Directive ▸ Copy out the data word for word, beginning at the line containing "Viewport: 1385px width, 868px" and continuing through the line containing "the Copy DVD", with both of those lines included.

Record set ▸
-- start --
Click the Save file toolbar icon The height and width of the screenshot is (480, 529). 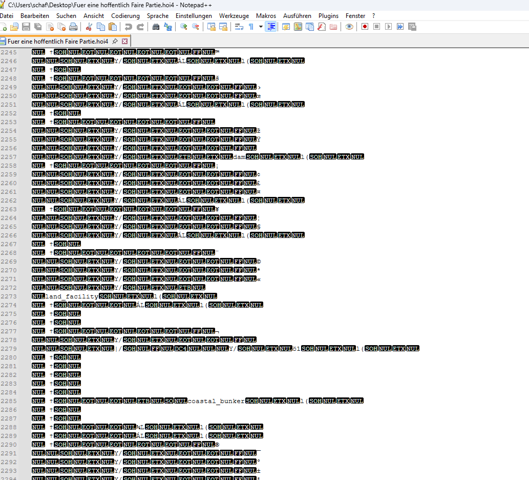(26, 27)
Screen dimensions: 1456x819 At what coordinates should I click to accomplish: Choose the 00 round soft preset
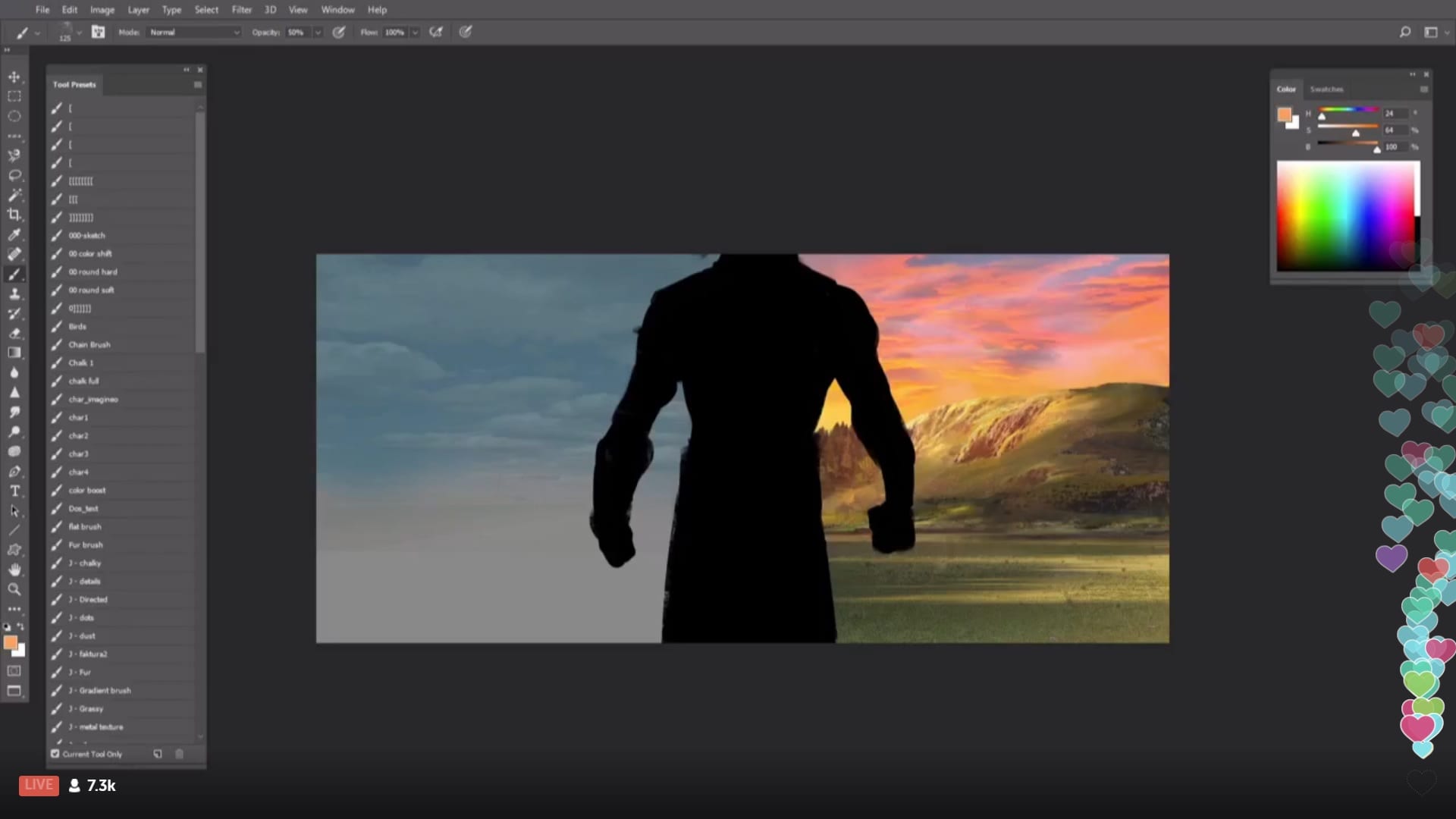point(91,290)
-- end --
-- start --
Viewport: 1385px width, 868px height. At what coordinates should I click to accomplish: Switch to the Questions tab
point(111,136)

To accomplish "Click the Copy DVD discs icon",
-- end --
Result of this task ▸
Viewport: 1385px width, 868px height. At what coordinates should I click to accomplish: Switch to the Questions tab
point(111,136)

To accomplish "Click the Copy DVD discs icon",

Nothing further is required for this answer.